-- Directions --
Copy the entries word for word. Keep the pictures out.

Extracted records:
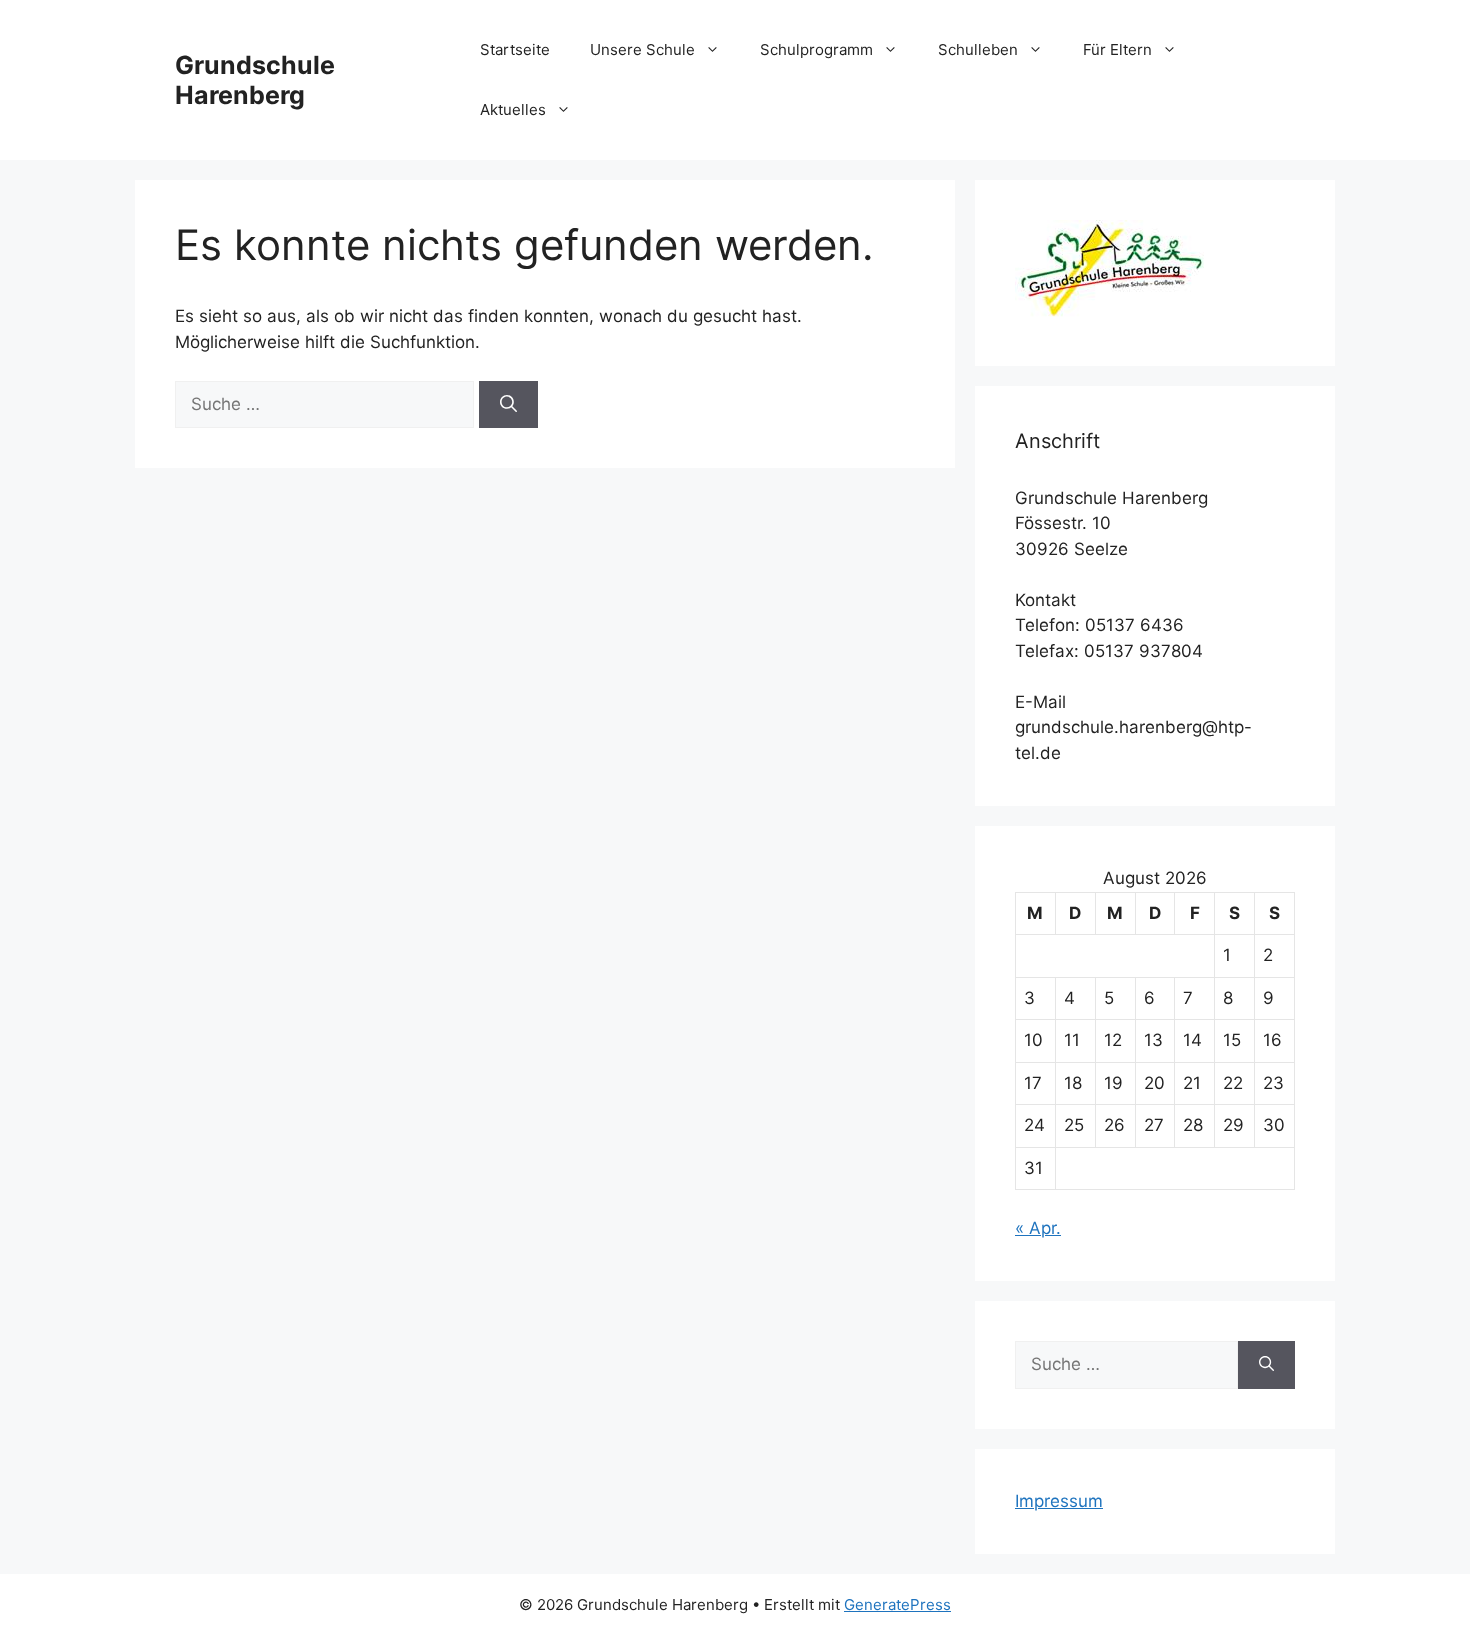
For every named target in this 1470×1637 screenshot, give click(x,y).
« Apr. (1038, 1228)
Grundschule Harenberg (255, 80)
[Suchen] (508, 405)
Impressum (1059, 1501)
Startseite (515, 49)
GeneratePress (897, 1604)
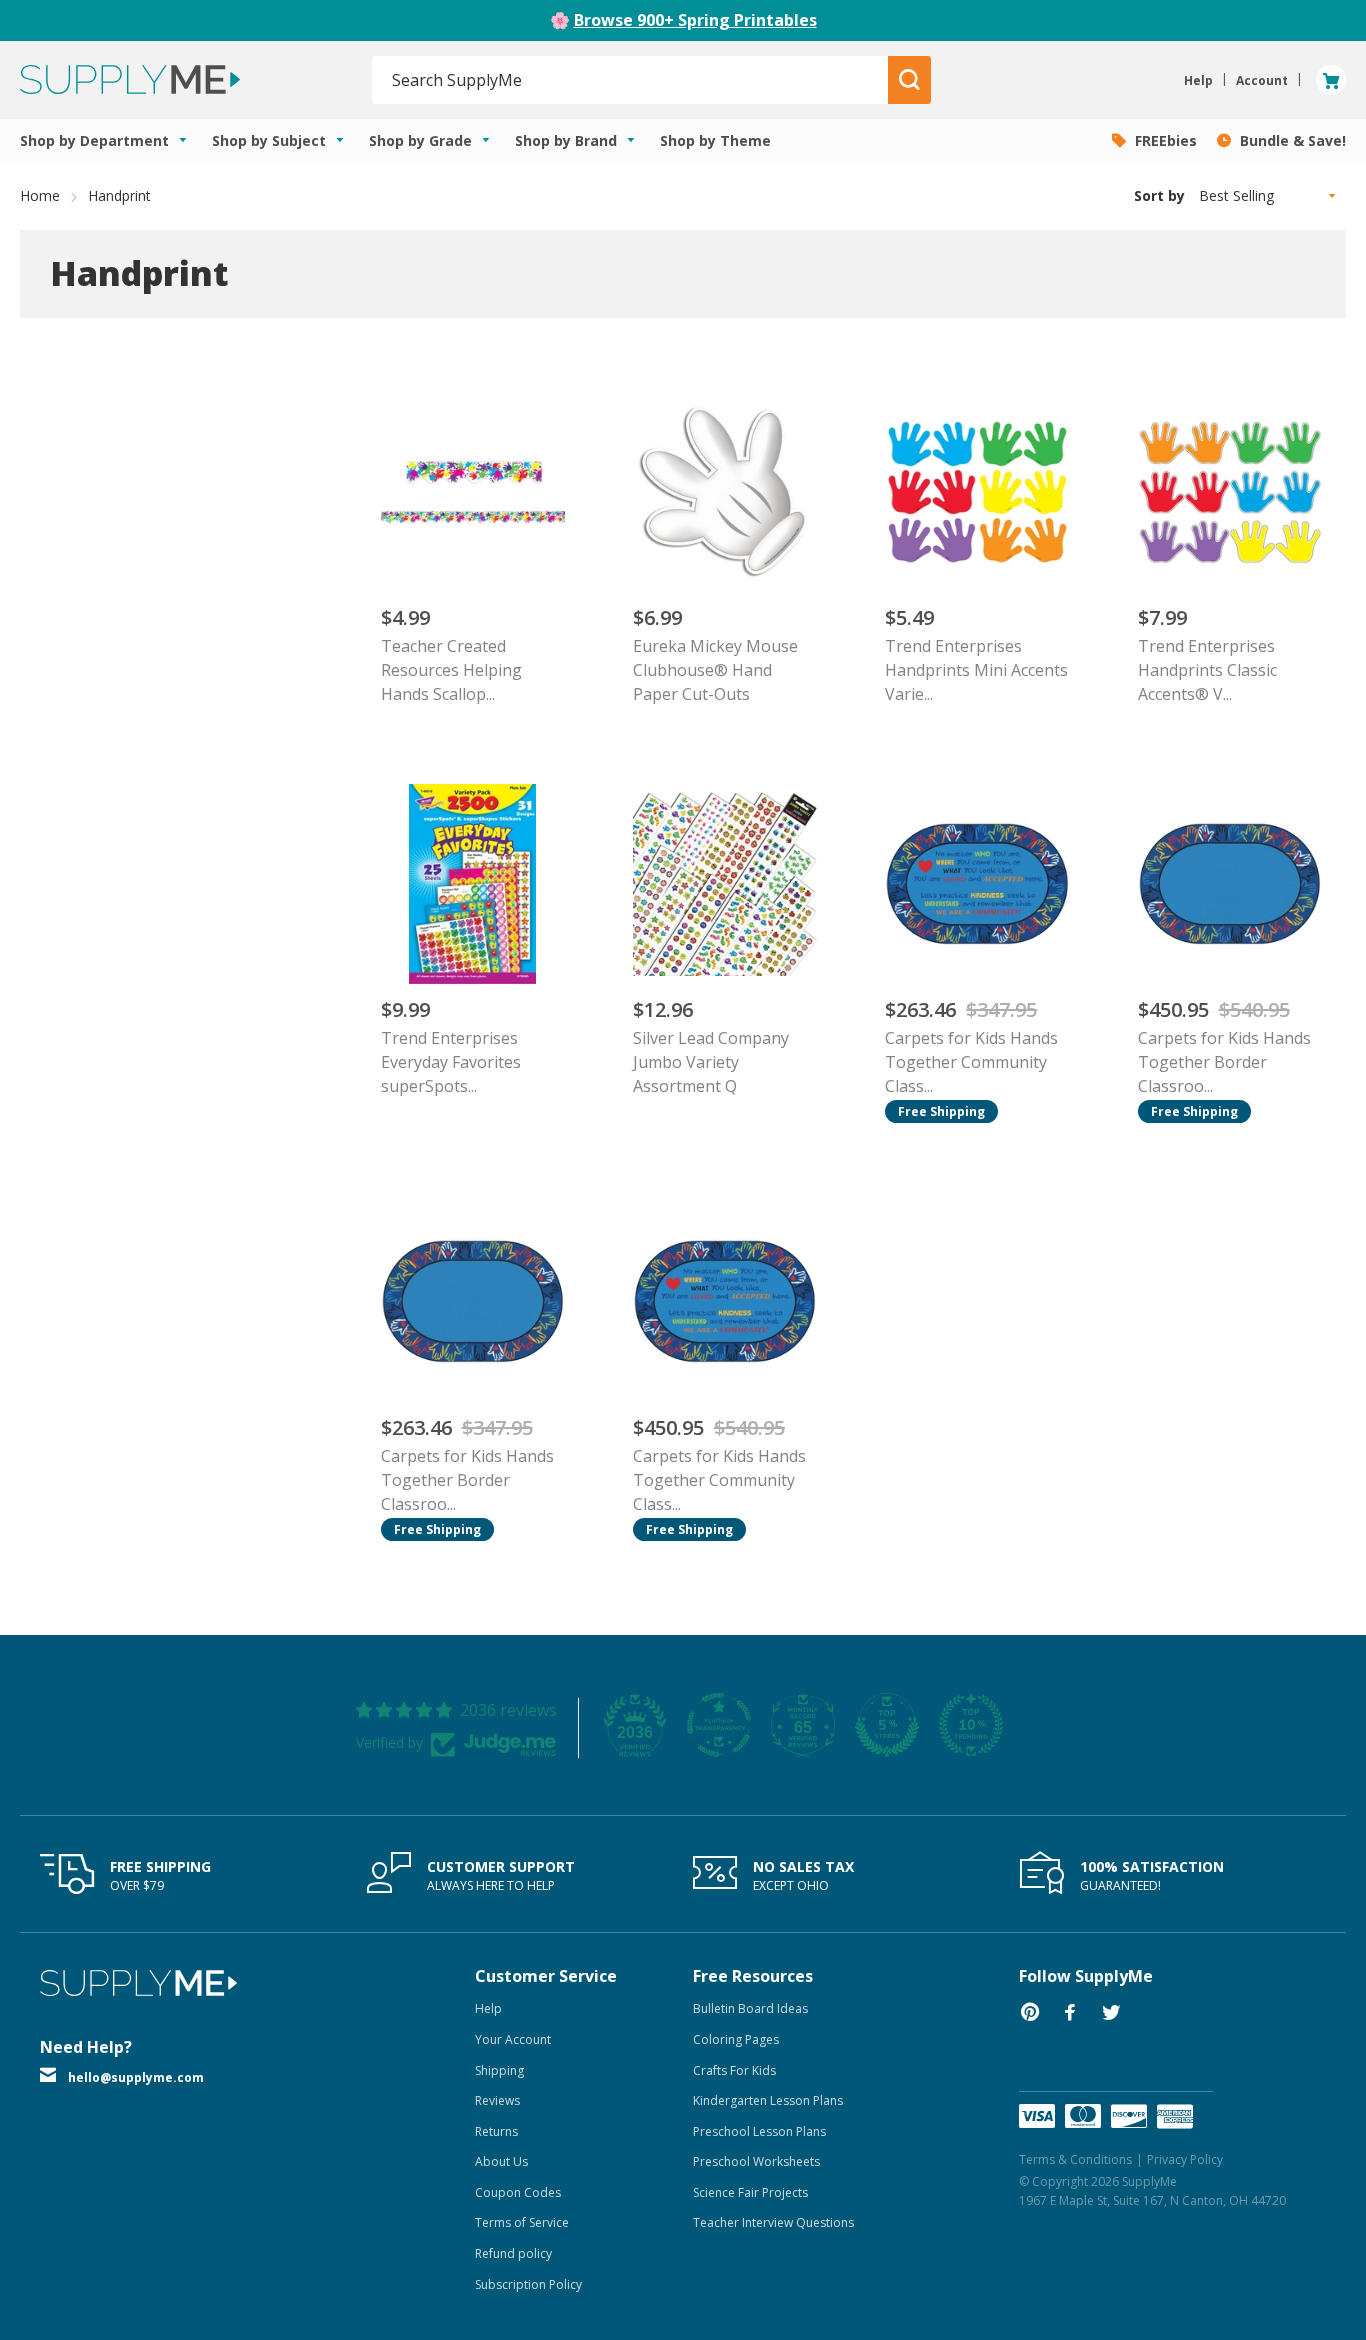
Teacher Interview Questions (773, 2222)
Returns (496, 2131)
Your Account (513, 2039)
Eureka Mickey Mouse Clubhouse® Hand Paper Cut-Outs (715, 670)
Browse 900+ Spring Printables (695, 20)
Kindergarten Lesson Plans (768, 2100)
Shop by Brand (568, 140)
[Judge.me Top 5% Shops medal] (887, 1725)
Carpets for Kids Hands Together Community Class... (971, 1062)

-- Answer for this exercise --
For every named target in this 1470×1637 screenshot, give click(x,y).
« Apr. (1038, 1228)
Grundschule Harenberg (255, 80)
[Suchen] (508, 405)
Impressum (1059, 1501)
Startseite (515, 49)
GeneratePress (897, 1604)
Teacher Interview Questions (773, 2222)
Returns (496, 2131)
Your Account (513, 2039)
Eureka Mickey Mouse Clubhouse® Hand Paper Cut-Outs (715, 670)
Browse 900+ Spring Printables (695, 20)
Kindergarten Lesson Plans (768, 2100)
Shop by Brand (568, 140)
[Judge.me Top 5% Shops medal] (887, 1725)
Carpets for Kids Hands Together Community Class... (971, 1062)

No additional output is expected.